And when it’s time to part ways, Alain now seems to be thinking out loud: « … it’s like riding a bicycle. Except a bike would never put up with the kind of landings I sometimes witnessed… And every time, the DR was still there, solid, ready to go again… Maybe it all comes down to wood. Wood has an unsuspected flexibility, if you must push it to its limits, you won’t hurt it. Metal has a long memory when it comes to shocks. It can be resentful, even vengeful… But wood forgives almost everything. Well it’s no wonder some wooden frameworks are a good five hundred years old… And it’s no wonder some Robins still fly after a good fifty! Robin is the emblem of the French light aviation.
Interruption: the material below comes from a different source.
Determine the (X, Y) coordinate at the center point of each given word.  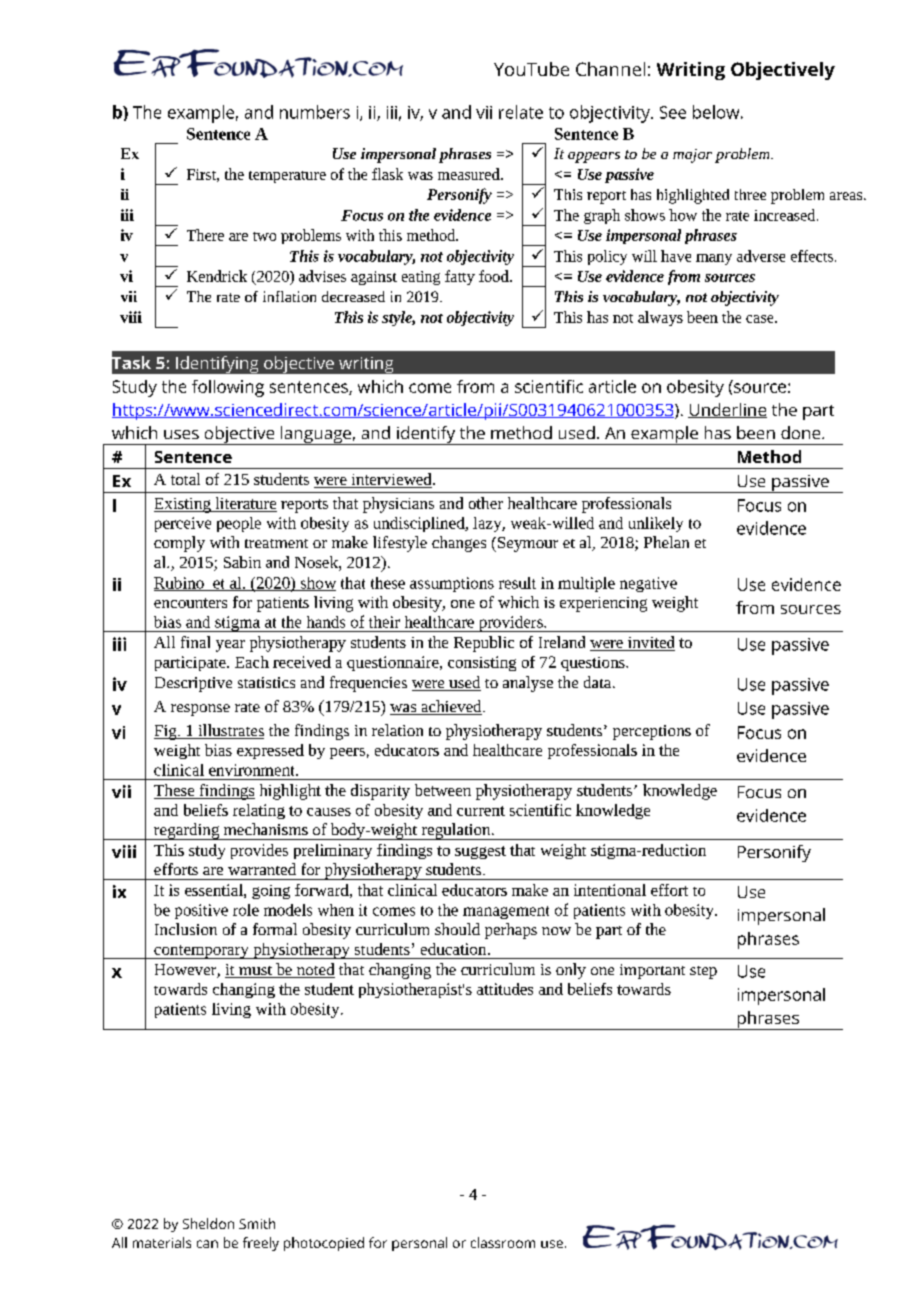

In a way, Robin represents France. »
How this last spontaneous speech makes us feel could only be summed up in one word: pride.

These days, Alain and Sylvie often leave their adoptive region of Touraine to fly over France and visit friends all over the territory aboard their precious ULM. Maybe it cannot travel from Britanny to Burgundy in sixteen minutes, like a Mirage IVp could, but there’s no comparison to the level of freedom they found between those two ultra-light wings.
And it’s precisely that open-mindedness that got Alain from one cockpit to another without ever mistaking power for hierarchy, and without ever forgetting the most important thing when in the pilot seat: enjoying.

Feet on the ground, mind on cloud nine.